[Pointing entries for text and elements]
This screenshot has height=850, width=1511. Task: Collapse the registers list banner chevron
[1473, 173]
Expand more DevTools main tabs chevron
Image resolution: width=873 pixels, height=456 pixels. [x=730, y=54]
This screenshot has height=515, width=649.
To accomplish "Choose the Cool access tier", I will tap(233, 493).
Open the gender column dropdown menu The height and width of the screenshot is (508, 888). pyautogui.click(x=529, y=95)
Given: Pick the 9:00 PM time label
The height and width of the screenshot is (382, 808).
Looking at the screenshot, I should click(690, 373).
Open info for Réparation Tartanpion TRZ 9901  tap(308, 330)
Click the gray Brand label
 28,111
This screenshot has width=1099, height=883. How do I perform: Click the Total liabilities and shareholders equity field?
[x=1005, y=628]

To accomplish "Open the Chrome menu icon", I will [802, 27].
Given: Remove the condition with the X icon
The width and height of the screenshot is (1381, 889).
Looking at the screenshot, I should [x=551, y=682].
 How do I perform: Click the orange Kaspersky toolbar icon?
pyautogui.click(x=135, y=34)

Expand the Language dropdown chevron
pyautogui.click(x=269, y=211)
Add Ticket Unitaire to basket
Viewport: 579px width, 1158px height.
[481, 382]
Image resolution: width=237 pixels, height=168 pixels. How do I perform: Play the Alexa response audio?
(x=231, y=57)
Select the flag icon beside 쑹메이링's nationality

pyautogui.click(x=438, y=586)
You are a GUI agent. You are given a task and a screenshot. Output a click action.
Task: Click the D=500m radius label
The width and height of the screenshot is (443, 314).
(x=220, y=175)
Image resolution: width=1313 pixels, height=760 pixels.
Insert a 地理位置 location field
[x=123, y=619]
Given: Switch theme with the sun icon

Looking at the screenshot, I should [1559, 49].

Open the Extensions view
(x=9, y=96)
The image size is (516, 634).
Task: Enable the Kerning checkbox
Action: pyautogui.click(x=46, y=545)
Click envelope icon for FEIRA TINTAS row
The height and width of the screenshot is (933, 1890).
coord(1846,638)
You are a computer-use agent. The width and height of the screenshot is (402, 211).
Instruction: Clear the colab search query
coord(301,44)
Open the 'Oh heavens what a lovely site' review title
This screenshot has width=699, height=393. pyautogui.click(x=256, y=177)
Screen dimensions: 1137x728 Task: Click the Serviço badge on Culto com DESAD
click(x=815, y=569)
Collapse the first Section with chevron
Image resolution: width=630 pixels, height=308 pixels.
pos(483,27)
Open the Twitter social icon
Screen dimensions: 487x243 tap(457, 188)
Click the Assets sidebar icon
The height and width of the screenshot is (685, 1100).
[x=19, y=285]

## REQUIREMENTS
Reproduce every entry above with "chevron" swapped for "arrow" wherever it occurs, keeping all other text unchanged.

## FULL RESPONSE
This screenshot has height=850, width=1511. Task: Collapse the registers list banner arrow
[1473, 173]
Expand more DevTools main tabs arrow
Image resolution: width=873 pixels, height=456 pixels. [x=730, y=54]
This screenshot has height=515, width=649.
To accomplish "Choose the Cool access tier", I will tap(233, 493).
Open the gender column dropdown menu The height and width of the screenshot is (508, 888). pyautogui.click(x=529, y=95)
Given: Pick the 9:00 PM time label
The height and width of the screenshot is (382, 808).
Looking at the screenshot, I should click(690, 373).
Open info for Réparation Tartanpion TRZ 9901  tap(308, 330)
Click the gray Brand label
 28,111
This screenshot has width=1099, height=883. How do I perform: Click the Total liabilities and shareholders equity field?
[x=1005, y=628]

To accomplish "Open the Chrome menu icon", I will [802, 27].
Given: Remove the condition with the X icon
The width and height of the screenshot is (1381, 889).
Looking at the screenshot, I should [x=551, y=682].
 How do I perform: Click the orange Kaspersky toolbar icon?
pyautogui.click(x=135, y=34)

Expand the Language dropdown arrow
pyautogui.click(x=269, y=211)
Add Ticket Unitaire to basket
Viewport: 579px width, 1158px height.
[481, 382]
Image resolution: width=237 pixels, height=168 pixels. How do I perform: Play the Alexa response audio?
(x=231, y=57)
Select the flag icon beside 쑹메이링's nationality

pyautogui.click(x=438, y=586)
You are a GUI agent. You are given a task and a screenshot. Output a click action.
Task: Click the D=500m radius label
The width and height of the screenshot is (443, 314).
(x=220, y=175)
Image resolution: width=1313 pixels, height=760 pixels.
Insert a 地理位置 location field
[x=123, y=619]
Given: Switch theme with the sun icon

Looking at the screenshot, I should [1559, 49].

Open the Extensions view
(x=9, y=96)
The image size is (516, 634).
Task: Enable the Kerning checkbox
Action: pyautogui.click(x=46, y=545)
Click envelope icon for FEIRA TINTAS row
The height and width of the screenshot is (933, 1890).
coord(1846,638)
You are a computer-use agent. The width and height of the screenshot is (402, 211).
Instruction: Clear the colab search query
coord(301,44)
Open the 'Oh heavens what a lovely site' review title
This screenshot has width=699, height=393. pyautogui.click(x=256, y=177)
Screen dimensions: 1137x728 Task: Click the Serviço badge on Culto com DESAD
click(x=815, y=569)
Collapse the first Section with arrow
Image resolution: width=630 pixels, height=308 pixels.
pos(483,27)
Open the Twitter social icon
Screen dimensions: 487x243 tap(457, 188)
Click the Assets sidebar icon
The height and width of the screenshot is (685, 1100).
[x=19, y=285]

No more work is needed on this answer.